Лаура тяжело вздохнула. Смерть – это не конец: любимый человек покидает этот свет, но остается жить в памяти оставшихся, оплакивающих его. Горе всегда присутствует в этой жизни пополам с радостью, с такой, например, как этот ребенок, которого она носит под сердцем и готовится подарить Блэки. Она с нежностью, осторожно положила руки себе на живот, мысленно благодаря Господа за то, что он не допустил у нее выкидыша и на этот раз. Да, есть смерть, но есть и рождение, непрерывное обновление, бесконечный круговорот вечной и неумолимой судьбы.

Эмма, закончив работу, отшвырнула садовые ножницы и присела на скамейку рядом с Лаурой.

– Ты не озябла, дорогая? – спросила она. – Я не хочу, чтобы ты простудилась теперь, когда все идет так хорошо.

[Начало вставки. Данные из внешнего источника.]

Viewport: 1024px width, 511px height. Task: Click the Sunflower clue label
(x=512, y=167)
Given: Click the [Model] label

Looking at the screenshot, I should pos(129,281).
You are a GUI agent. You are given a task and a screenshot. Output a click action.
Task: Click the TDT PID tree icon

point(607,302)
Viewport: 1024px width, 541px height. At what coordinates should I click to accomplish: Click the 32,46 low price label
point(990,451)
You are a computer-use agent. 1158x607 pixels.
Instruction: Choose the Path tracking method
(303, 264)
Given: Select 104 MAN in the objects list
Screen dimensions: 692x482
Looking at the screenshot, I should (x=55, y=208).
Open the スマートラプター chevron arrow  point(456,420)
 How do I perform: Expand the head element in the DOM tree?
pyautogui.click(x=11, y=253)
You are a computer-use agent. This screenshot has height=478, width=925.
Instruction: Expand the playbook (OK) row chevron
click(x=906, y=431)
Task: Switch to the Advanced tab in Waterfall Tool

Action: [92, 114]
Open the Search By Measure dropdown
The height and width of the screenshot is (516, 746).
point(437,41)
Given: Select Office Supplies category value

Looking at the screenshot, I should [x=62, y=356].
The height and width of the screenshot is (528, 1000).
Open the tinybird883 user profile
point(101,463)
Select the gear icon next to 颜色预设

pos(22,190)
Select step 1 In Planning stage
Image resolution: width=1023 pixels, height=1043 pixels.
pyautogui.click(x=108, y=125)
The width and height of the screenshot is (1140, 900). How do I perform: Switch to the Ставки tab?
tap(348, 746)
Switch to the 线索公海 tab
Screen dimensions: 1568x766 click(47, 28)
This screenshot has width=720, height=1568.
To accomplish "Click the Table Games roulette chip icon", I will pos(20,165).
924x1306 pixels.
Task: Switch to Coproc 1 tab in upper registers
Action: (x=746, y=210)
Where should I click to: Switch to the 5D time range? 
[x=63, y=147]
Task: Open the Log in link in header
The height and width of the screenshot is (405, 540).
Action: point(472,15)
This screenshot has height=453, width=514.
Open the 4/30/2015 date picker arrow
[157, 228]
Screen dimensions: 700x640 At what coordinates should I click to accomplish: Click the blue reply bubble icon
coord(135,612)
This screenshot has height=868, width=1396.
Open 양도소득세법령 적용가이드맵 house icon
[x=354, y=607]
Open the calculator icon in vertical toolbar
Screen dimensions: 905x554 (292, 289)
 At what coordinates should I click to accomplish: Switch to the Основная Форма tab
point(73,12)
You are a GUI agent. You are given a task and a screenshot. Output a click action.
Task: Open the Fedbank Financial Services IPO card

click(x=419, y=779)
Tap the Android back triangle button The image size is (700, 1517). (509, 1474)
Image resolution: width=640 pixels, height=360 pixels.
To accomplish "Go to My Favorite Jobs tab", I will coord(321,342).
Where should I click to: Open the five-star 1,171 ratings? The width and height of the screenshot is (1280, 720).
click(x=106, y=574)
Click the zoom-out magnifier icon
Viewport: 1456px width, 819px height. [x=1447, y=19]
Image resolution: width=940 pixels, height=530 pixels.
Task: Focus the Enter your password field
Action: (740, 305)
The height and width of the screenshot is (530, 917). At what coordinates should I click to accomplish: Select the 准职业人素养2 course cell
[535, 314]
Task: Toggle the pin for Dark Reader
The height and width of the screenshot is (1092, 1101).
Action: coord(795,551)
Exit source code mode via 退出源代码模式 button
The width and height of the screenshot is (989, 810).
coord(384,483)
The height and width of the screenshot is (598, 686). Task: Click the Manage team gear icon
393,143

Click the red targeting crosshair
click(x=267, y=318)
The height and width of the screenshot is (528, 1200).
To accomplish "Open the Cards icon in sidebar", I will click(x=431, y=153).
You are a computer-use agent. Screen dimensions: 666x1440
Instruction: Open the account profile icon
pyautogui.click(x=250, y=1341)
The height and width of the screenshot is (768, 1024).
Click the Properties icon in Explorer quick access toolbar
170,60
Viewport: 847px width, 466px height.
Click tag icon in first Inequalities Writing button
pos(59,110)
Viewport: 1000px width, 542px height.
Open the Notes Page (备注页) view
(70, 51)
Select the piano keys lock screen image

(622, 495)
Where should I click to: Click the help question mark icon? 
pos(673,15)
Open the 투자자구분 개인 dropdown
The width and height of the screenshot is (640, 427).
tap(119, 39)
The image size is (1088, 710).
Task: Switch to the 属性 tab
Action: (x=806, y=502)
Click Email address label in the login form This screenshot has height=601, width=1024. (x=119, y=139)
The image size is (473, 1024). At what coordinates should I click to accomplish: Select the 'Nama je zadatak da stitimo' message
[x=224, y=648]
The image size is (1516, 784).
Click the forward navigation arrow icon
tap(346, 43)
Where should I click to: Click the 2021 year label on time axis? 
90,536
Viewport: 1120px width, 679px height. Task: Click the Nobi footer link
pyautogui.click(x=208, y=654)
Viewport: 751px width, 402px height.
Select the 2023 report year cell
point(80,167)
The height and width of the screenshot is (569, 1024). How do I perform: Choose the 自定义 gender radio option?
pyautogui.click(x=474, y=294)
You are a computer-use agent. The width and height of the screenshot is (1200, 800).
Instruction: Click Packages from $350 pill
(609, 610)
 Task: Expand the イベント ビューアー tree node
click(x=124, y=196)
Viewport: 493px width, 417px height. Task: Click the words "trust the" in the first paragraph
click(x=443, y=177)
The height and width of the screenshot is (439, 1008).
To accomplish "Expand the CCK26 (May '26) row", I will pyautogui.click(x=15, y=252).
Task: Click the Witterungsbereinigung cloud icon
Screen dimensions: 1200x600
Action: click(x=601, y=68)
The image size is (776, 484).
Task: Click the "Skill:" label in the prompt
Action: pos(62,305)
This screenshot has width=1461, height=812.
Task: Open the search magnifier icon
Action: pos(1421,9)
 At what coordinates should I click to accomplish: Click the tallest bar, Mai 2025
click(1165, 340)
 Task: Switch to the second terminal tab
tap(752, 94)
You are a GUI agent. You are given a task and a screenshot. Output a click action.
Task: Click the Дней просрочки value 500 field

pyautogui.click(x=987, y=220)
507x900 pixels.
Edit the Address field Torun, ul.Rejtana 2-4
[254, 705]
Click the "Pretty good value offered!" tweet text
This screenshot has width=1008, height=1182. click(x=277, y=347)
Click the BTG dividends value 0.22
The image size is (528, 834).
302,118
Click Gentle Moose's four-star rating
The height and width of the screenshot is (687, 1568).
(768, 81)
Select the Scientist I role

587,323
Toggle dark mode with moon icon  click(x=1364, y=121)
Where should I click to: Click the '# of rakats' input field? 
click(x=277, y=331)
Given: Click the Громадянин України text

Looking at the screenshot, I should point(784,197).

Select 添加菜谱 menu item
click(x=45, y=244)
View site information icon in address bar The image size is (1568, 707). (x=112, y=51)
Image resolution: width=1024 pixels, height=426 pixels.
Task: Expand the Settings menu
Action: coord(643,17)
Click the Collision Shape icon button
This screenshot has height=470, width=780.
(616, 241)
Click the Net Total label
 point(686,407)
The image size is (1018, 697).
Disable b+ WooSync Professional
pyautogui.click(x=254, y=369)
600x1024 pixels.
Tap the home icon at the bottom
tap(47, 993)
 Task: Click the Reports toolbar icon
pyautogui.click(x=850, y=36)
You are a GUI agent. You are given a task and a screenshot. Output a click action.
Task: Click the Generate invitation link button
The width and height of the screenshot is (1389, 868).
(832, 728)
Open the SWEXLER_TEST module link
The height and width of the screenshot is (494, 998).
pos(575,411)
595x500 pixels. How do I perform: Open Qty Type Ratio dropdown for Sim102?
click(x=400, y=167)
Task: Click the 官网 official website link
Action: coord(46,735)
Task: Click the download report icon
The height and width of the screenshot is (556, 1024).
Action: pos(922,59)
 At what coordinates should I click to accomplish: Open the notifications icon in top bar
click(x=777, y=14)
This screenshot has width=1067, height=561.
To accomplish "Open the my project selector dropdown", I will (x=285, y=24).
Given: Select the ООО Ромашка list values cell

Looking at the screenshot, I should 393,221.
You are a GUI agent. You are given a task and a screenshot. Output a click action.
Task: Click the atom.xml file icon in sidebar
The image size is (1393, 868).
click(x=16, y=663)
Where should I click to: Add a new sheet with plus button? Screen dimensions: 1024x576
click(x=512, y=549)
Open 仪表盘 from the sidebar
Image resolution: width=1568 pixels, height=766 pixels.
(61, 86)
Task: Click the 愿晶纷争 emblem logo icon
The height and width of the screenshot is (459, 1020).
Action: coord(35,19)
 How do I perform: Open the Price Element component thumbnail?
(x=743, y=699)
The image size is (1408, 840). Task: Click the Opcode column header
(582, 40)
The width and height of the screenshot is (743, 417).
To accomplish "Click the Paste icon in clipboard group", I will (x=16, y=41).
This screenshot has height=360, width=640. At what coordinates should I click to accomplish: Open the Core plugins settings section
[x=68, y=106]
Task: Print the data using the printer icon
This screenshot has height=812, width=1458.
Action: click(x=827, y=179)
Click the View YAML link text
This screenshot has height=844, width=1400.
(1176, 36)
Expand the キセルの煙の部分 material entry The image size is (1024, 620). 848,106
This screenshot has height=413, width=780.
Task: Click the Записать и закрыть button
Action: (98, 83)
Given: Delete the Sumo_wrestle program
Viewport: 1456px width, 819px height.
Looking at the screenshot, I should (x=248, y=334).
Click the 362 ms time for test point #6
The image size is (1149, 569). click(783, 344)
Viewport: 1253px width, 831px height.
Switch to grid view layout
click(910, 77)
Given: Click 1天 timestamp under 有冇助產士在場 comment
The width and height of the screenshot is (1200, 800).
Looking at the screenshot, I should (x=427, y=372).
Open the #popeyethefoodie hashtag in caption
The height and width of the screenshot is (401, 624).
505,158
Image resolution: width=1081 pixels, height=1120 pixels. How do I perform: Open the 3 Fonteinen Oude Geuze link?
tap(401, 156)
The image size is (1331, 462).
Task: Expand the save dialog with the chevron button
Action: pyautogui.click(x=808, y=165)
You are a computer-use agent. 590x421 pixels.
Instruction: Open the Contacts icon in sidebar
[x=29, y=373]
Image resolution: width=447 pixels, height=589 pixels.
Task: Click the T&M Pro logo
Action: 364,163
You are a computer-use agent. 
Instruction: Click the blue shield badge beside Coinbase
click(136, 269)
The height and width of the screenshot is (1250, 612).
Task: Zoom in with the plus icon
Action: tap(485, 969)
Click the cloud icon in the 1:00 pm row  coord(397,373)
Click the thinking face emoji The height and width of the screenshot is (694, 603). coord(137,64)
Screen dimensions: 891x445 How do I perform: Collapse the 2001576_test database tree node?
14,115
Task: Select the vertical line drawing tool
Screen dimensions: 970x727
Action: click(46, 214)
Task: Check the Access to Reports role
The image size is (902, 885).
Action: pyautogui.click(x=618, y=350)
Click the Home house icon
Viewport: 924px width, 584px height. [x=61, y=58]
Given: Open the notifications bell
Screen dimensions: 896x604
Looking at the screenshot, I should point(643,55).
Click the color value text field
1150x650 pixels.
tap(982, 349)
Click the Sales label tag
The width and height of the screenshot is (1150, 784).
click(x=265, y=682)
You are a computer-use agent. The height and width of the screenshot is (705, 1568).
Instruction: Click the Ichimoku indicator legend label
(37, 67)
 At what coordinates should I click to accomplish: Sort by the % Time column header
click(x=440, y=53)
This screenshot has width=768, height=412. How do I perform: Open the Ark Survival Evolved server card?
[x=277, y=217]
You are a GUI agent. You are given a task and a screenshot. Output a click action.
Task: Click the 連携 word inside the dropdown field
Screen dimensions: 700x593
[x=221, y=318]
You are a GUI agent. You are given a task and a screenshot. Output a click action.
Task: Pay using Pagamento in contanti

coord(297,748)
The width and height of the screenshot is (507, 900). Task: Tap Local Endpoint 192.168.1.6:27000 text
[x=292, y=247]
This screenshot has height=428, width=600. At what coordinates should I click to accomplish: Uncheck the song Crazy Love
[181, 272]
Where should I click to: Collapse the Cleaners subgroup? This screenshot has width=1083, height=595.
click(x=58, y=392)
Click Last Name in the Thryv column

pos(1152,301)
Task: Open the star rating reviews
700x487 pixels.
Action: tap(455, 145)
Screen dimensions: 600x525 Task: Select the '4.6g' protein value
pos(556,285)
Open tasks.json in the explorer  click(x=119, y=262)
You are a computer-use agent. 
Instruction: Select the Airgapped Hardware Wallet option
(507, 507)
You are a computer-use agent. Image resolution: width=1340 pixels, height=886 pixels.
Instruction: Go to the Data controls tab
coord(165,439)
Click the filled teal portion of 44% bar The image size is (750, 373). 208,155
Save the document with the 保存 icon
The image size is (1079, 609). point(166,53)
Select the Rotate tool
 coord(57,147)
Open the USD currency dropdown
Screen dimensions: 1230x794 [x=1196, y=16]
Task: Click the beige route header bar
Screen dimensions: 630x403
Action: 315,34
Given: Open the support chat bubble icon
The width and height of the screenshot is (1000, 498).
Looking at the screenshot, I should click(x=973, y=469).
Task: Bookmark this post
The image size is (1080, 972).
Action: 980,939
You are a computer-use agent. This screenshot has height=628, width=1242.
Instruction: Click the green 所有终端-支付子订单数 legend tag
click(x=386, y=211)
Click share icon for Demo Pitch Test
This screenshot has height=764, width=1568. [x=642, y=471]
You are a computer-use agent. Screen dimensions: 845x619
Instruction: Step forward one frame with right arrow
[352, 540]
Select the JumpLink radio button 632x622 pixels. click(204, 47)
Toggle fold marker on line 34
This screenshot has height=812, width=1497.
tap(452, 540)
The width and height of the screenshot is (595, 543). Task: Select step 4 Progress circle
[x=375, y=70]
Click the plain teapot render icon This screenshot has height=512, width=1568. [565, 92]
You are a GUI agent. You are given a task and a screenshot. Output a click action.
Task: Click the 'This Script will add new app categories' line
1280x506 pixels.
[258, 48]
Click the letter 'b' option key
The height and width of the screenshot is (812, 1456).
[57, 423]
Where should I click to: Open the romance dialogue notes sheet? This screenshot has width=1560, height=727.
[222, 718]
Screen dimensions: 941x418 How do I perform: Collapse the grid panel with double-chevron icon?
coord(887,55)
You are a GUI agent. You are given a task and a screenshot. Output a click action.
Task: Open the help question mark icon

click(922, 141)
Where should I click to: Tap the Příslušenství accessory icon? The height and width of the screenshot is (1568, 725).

Эмма влюбленными глазами смотрела на Лауру.

– Осталось ждать чуть больше двух месяцев, и ты подаришь Блэки сына или дочку.

Лаура кивнула, переполнявшее ее счастье так и струилось из нее.

– Беременность на этот раз оказалась такой легкой, Эмма. Просто какое-то чудо, и я каждый день благодарю Господа за него.

– И я тоже, родная.

Лаура взяла Эмму за руку и мягко спросила:

– Я не хотела расстраивать тебя расспросами раньше, но скажи: Эдвине хоть немного стало лучше?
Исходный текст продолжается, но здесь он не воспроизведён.